** Given text **
--- --- ---

The Bonnaroo festival got its title from Desitively Bonnaroo, a Dr. John tune. When Bob compliments his unique speaking style, Mac says, "I'm writing the official Dr. John objectionary on speaking." He later adds, "You see, I took a course. It's called tricknology by osmosis."

Bob: It took you an hour to get ready . . .

Mac: It's not easy for me to get up in a minute period. It's a very difficult procedure for me to get up.

The talk turns to politics and what is not being done to help New Orleans recovery, something Dr. John has not been shy about discussing since his work with Voices of the Wetlands shortly after Katrina. From the federal to the local level, he holds forth: "All the mayors since I was born, they all were jive. It's like a tradition." He adds, "Vote for a President that cares. Any one of them. Get someone that cares about people. No, it's like we gotta vote for another lemon. It's become like a fad."

Back to his musical history, Mac says, "I didn't graduate high school. My father advised me to take a job on the road. He said you're failing and you're not doing great and take a job on the road. That's all I wanted to do anyway." Talking about the chaos of the early tours, Mac says, "It had something to do with James Black. Having him room with Booker. Between the confused mentalism that he added to the band, he was playing the high hat in 7 or something. James was a master at hiding the 1 if you didn't know what you were doing in almost all of the confusements of it.

--- --- ---

** Supplied entries **
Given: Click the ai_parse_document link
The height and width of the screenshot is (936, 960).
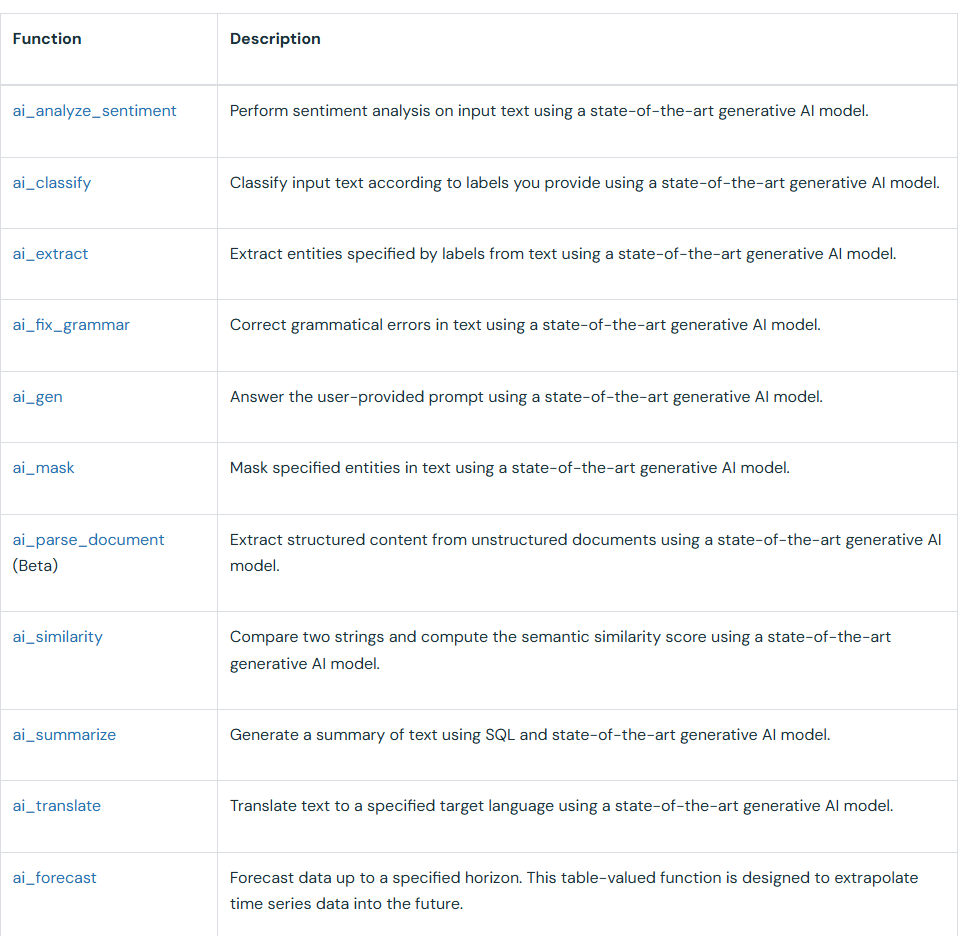Looking at the screenshot, I should tap(88, 540).
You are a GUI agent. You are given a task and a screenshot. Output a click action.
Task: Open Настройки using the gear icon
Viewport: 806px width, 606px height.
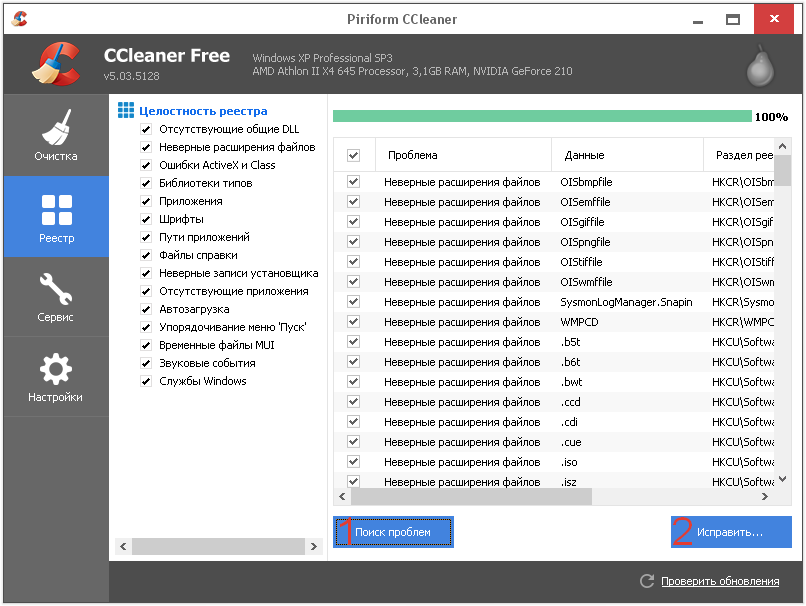tap(55, 369)
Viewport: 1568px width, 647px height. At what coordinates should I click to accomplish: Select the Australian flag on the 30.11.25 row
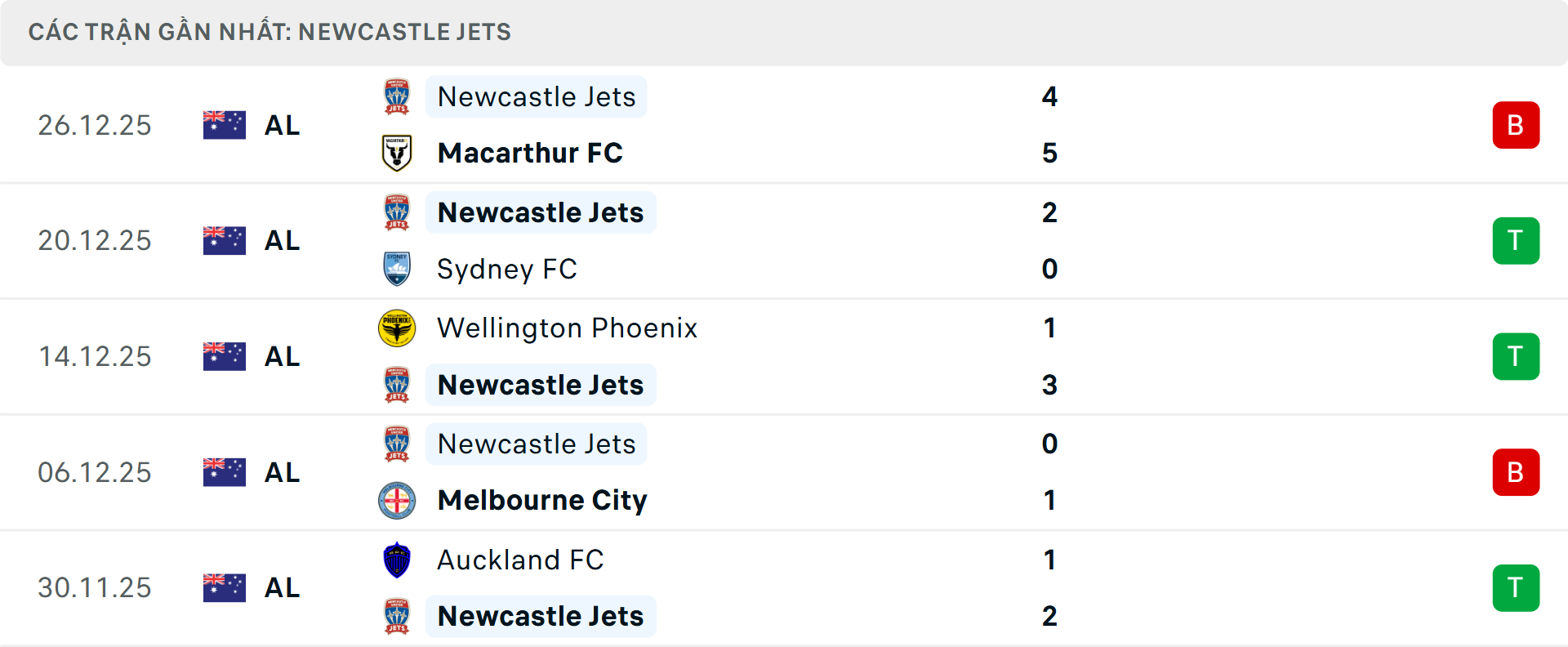224,587
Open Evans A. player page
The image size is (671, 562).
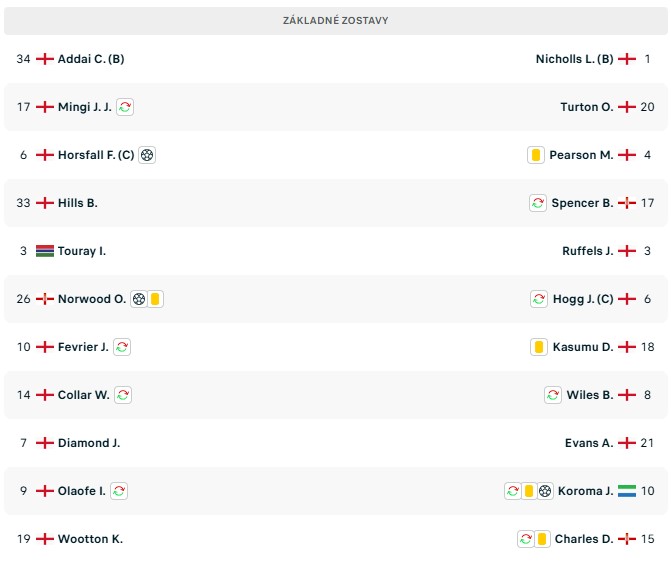[x=589, y=443]
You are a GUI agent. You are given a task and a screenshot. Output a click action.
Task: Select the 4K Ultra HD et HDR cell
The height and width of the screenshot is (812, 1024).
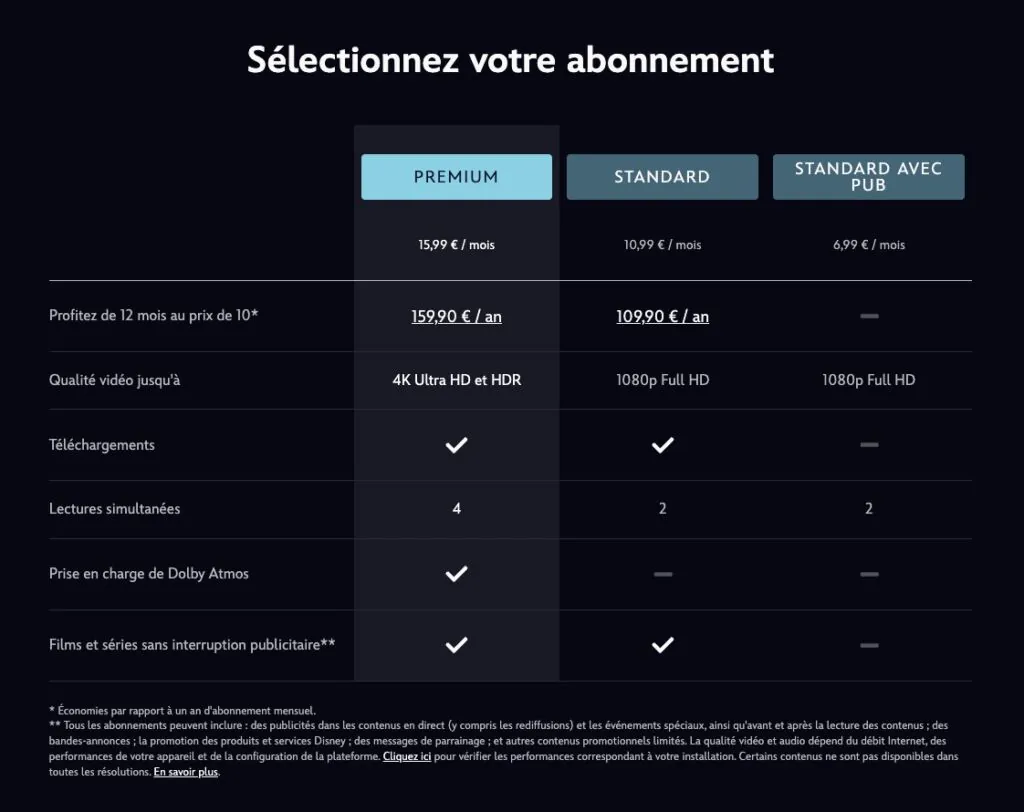[456, 380]
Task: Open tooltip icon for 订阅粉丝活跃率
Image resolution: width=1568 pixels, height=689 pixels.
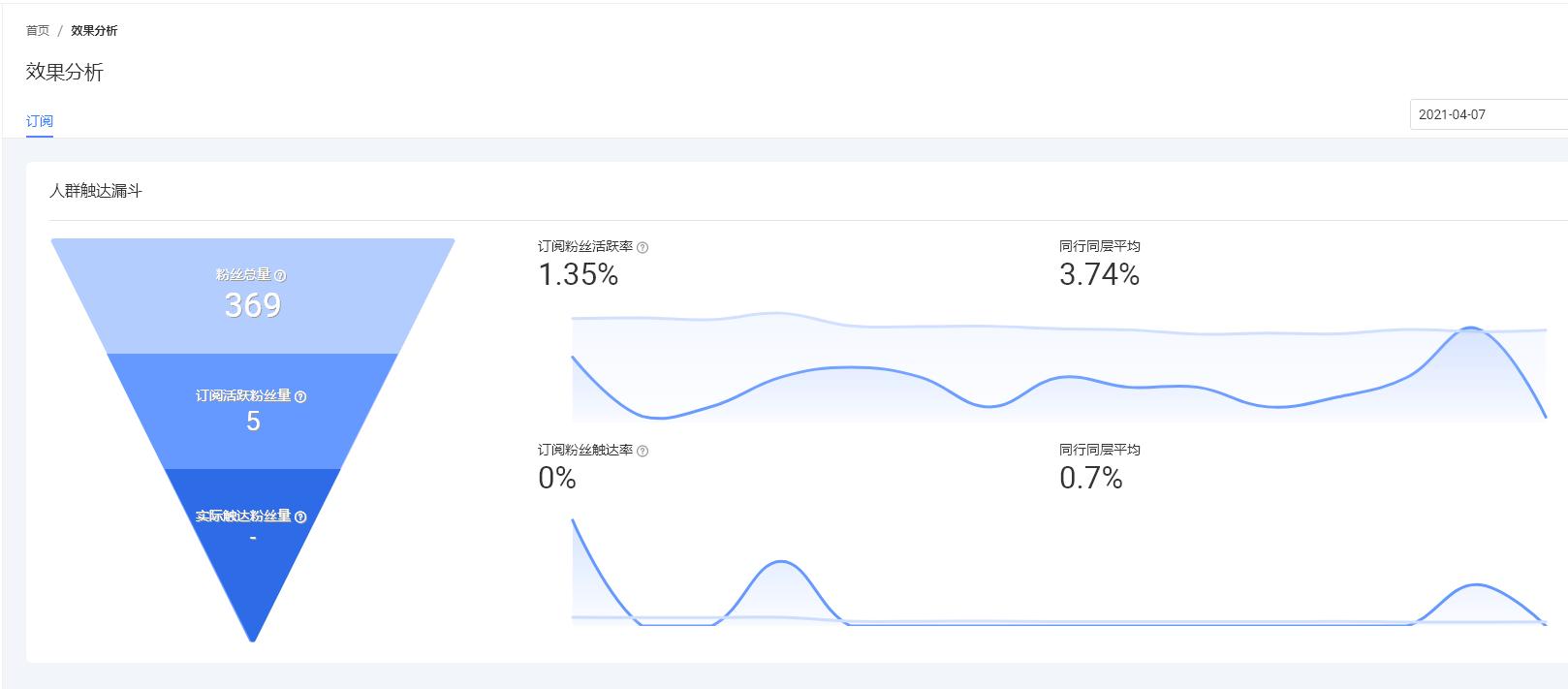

--- --- ---

** Task requirements **
a) Answer each question from the Dr. John interview.
(i) Which Dr. John tune gave the Bonnaroo festival its title?
(ii) With which effort did Dr. John work shortly after Katrina?
(iii) Who advised Mac to take a job on the road?
b) Condense the paragraph of the Dr. John interview that opens "The talk turns to politics" into two or three sentences, keeping its main facts.
c) Decide whether each statement agrees with the Dr. John interview, answering yes or no and quoting the words of the interview that settle it.
(i) Mac graduated from high school.
(ii) Mac says that all the mayors since he was born were jive.
(iii) Mac says it is easy for him to get up.

** Outputs for the tasks **
a)
(i) Desitively Bonnaroo
(ii) Voices of the Wetlands
(iii) His father

b) The conversation moves to politics and the lack of help for New Orleans recovery, a topic Dr. John has spoken about openly since working with Voices of the Wetlands soon after Katrina. He says every mayor since his birth has been jive, as if by tradition. He urges people to vote for a President who cares about people, but complains that voters keep choosing "another lemon."

c)
(i) No: "I didn't graduate high school."
(ii) Yes: "All the mayors since I was born, they all were jive."
(iii) No: "It's not easy for me to get up in a minute period."